Employers should look for suspicious signs such as an unlisted Social Security number, multiple employees with the same Social Security number, an employee who does not have taxes or benefit deductions, or an employee with various address changes throughout the year are all red flags.
If two employees have the same bank account number, they could use multiple bank accounts for a ghost employee’s paycheck and split the proceeds. Employers must also look for multiple paychecks issued to an employee within one pay period, or an image of the payroll check shows that a different name endorsed it.
An employee who has received multiple pay increases within a single year or a bonus at a different time from the rest of the employees is another red flag.
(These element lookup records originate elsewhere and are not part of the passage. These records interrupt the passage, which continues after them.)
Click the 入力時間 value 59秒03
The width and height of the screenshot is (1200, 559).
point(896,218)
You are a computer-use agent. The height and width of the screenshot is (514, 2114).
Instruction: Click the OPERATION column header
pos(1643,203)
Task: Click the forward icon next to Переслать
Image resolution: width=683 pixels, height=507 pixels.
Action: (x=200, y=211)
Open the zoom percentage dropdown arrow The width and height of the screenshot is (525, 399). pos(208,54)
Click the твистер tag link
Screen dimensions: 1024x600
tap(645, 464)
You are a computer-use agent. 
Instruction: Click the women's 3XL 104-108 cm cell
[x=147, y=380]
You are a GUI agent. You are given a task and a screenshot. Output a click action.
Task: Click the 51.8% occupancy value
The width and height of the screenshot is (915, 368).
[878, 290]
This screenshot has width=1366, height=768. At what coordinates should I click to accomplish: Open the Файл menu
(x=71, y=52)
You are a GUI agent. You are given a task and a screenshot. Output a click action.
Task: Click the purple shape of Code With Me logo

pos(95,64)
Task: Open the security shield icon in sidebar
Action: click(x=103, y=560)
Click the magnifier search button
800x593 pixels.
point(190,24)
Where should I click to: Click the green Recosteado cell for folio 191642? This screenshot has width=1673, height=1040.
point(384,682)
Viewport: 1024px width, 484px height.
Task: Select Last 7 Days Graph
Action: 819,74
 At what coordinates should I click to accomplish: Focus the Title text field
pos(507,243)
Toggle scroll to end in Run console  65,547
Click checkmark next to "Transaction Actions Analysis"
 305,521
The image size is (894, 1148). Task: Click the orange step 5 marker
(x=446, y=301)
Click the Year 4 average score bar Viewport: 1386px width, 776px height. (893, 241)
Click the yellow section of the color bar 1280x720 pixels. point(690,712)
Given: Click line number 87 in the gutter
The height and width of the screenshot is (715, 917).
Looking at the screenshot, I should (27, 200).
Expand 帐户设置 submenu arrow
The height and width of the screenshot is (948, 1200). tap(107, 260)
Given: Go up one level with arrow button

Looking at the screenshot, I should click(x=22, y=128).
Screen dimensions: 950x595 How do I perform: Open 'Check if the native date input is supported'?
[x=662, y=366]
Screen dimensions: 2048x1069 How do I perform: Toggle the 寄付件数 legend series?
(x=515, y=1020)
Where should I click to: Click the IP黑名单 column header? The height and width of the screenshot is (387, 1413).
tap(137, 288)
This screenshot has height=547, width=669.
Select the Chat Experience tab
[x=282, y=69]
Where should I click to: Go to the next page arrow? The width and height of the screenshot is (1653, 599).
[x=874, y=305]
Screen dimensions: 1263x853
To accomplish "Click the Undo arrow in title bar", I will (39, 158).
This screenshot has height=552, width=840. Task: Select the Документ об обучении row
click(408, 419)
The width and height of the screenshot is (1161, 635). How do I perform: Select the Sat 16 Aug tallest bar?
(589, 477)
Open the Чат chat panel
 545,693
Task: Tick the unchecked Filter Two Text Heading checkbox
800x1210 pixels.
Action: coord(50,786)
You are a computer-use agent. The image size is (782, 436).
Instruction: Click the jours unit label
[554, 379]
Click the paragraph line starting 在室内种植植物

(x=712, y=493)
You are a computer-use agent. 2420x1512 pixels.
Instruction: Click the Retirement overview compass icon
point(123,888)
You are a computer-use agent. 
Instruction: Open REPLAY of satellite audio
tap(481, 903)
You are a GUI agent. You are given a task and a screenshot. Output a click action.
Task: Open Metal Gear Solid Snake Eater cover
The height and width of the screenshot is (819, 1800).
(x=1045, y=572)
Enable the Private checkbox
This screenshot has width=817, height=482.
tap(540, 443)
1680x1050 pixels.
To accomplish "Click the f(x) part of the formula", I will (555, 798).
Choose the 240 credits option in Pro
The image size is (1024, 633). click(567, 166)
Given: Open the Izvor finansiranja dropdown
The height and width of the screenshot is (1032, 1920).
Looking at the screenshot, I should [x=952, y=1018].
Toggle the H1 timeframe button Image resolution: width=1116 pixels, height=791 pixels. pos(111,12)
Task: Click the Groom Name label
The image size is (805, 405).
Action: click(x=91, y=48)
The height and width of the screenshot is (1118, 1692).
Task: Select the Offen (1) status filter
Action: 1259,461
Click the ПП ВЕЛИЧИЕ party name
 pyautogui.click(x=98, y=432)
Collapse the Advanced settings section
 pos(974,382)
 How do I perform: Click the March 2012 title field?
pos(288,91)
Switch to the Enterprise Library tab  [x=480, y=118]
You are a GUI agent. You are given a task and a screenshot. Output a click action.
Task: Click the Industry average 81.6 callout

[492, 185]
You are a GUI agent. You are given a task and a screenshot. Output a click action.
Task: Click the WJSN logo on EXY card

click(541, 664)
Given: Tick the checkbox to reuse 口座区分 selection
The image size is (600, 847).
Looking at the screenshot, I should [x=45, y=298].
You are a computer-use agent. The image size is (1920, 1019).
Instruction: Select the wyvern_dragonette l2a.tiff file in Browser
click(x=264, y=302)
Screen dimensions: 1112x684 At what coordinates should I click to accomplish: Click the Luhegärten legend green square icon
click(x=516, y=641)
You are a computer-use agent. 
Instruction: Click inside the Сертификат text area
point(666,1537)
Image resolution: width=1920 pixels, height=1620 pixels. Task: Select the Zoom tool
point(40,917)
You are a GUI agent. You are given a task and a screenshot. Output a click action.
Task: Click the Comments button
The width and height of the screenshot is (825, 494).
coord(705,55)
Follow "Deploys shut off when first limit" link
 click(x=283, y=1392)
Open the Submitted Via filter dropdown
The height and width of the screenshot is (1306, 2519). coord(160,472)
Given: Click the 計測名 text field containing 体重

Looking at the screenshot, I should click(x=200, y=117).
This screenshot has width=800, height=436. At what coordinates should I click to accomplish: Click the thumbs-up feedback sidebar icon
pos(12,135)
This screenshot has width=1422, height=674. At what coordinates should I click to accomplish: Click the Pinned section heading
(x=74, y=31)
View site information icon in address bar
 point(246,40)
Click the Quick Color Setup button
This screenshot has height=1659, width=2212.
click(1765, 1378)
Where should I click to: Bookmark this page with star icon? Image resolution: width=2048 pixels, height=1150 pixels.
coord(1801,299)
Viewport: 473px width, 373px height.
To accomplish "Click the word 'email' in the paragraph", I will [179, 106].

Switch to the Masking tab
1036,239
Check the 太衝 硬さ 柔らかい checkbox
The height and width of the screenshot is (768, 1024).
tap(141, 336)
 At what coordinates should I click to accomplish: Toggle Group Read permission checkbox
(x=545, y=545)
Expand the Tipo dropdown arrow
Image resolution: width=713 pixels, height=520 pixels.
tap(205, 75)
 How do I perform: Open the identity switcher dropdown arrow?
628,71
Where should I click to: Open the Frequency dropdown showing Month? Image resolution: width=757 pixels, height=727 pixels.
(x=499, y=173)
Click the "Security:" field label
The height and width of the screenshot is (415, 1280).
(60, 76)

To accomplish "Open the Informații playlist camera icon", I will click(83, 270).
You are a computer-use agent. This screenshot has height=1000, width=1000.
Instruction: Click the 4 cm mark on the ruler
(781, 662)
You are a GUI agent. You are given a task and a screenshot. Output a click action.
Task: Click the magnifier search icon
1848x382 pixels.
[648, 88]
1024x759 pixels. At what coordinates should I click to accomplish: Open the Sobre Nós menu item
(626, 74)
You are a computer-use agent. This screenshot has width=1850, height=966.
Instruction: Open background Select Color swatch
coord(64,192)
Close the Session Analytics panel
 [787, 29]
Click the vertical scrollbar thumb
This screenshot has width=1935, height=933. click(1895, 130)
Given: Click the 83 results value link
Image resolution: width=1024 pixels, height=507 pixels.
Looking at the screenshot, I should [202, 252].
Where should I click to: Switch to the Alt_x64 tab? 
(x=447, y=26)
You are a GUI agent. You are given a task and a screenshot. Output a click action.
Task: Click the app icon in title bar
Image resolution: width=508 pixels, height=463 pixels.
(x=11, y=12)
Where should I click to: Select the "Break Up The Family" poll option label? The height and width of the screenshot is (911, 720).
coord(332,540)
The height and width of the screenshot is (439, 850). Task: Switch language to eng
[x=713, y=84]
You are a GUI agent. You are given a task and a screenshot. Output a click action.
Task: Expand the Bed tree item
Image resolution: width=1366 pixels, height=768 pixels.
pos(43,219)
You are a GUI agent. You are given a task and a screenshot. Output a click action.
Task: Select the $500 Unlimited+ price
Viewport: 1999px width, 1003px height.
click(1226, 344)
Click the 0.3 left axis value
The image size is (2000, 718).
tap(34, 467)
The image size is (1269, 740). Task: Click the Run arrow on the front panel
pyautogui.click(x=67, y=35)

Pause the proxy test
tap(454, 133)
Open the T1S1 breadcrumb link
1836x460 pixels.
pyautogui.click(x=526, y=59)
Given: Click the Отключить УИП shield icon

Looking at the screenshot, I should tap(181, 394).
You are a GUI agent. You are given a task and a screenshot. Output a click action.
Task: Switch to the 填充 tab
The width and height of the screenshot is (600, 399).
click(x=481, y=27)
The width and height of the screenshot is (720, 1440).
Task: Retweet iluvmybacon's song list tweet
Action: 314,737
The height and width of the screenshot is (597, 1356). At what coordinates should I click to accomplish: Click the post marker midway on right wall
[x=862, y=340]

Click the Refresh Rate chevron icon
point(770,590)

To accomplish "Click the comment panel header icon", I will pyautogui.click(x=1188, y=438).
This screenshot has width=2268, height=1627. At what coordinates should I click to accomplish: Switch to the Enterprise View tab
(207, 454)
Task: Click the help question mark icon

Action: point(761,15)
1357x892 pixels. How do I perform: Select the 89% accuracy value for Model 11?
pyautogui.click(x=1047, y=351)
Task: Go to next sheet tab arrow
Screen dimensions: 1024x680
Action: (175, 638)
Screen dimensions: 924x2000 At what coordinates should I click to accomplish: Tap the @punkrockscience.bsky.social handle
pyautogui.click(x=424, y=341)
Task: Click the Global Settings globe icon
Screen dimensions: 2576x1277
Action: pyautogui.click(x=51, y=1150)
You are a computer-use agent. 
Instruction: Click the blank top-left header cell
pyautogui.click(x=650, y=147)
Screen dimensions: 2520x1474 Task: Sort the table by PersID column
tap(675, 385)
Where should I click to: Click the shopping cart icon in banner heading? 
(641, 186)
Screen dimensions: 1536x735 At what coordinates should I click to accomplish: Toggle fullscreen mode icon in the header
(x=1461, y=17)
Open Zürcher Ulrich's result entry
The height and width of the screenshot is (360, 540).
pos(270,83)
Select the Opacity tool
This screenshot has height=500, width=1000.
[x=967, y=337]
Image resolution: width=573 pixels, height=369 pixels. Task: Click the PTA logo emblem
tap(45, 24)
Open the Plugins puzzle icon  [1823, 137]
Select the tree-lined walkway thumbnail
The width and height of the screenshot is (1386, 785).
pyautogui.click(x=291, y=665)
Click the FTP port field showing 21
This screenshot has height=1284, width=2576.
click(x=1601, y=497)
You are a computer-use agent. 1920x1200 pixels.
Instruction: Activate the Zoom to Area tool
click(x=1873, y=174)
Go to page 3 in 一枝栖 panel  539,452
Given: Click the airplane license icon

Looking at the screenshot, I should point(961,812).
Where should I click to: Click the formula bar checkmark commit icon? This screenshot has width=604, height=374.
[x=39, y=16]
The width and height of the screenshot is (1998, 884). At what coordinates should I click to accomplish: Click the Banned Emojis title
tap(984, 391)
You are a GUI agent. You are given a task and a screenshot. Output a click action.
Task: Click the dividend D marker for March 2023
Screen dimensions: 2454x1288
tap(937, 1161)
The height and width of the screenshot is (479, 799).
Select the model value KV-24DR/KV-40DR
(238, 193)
It is also smart to note if an employee hasn’t taken any paid time off for an entire year, or those processing payroll do not take any paid time off.
To help prevent ghost employment from becoming an issue, employers can implement internal protocols that permit several employees to review each processed payroll. Just one employee operating with no oversight heightens the likelihood of payroll fraud. Employers should also have a checks and balances system in place to avoid theft. Dividing payroll-related tasks among a few people is a smart course of action.
Other preventative methods to avoid ghost employment:
- Implementing hiring protocols to check candidate Social Security Numbers and driver’s license or state identification number.
- Frequently running all employees’ Social Security numbers through the Social Security Administration’s website. (E-Verify and or a background check may help).
- Payroll processing tasks should always be delegated to multiple individuals.
- Establishing a payment system that mandates employees to identify themselves.
- Checking employees’ hours for variation, as too precise of hours could signal a ghost employee.
- Remaining suspicious if an employee requests paper checks rather than automatic direct deposit and their personal file contains limited payroll information.
It is smart for business owners to regularly enforce payroll audits even if there are balances in place for each payroll processing event. It is also in the best interest of your clients to compare employee payroll file information to payroll processing records to avoid ghost employment instances from happening. By implementing specific protective measures, organizations can be proactive in preventing those who are trying to steal money from the business.